> Goal of the exercise: Reproduce the records exactly, beginning with their first line and ending with the line that contains "You are a computer-use agent. The image", and output nothing more.

[Collected data]
__________________________________________________
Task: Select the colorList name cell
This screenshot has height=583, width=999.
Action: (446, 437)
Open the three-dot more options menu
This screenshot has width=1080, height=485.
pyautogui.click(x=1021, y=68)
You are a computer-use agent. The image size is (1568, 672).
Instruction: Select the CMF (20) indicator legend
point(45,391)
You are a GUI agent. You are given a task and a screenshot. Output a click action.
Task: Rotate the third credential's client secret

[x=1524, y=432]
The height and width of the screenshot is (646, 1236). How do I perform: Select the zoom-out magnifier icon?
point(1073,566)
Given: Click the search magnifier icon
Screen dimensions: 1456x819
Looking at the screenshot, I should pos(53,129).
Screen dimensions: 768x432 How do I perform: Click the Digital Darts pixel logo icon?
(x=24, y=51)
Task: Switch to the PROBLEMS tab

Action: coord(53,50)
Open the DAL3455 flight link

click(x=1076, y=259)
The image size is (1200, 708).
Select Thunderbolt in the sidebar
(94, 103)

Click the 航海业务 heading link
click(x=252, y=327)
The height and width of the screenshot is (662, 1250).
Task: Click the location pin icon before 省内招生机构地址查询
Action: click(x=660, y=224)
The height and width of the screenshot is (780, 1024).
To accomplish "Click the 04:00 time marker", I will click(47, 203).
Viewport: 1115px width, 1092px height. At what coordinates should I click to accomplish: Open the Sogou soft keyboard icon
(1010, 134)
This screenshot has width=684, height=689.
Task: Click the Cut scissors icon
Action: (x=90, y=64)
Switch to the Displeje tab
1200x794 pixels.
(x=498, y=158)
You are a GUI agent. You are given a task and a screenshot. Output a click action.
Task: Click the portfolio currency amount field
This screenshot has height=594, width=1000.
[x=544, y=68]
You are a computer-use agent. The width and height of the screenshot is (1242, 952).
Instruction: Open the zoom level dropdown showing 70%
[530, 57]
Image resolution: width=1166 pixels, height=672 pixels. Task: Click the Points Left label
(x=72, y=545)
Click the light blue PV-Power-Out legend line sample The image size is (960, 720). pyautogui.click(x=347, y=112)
__________________________________________________
> Solution:
Task: Select the colorList name cell
This screenshot has height=583, width=999.
Action: (446, 437)
Open the three-dot more options menu
This screenshot has width=1080, height=485.
pyautogui.click(x=1021, y=68)
You are a computer-use agent. The image size is (1568, 672).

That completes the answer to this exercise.